#### What to do:
Look for "Click" in the records and copy every line that has it.

#### Materials provided:
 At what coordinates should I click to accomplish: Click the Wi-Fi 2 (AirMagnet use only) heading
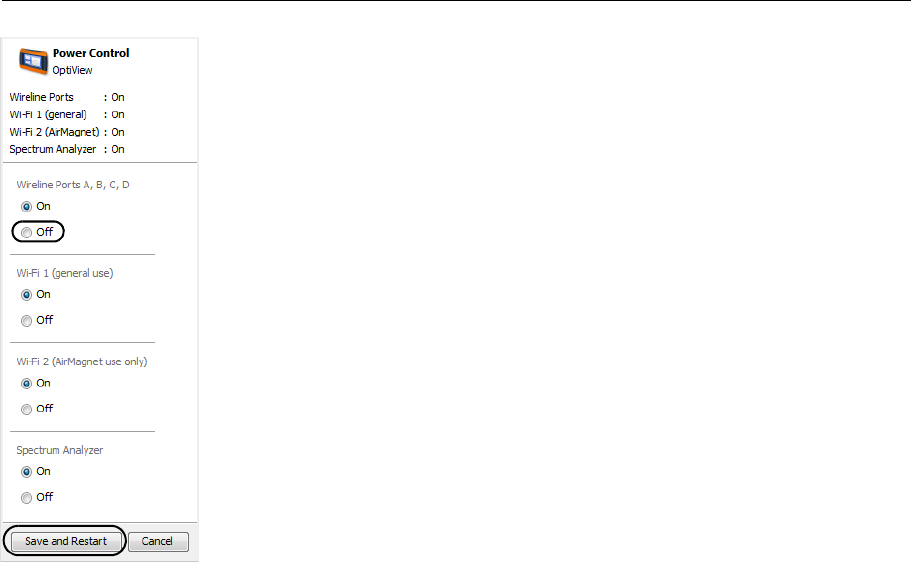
---
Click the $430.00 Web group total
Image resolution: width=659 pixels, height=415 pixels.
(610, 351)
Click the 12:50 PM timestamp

#### Your solution:
 At what coordinates should I click to accomplish: Click the Wi-Fi 2 (AirMagnet use only) heading
Click the $430.00 Web group total
Click the 12:50 PM timestamp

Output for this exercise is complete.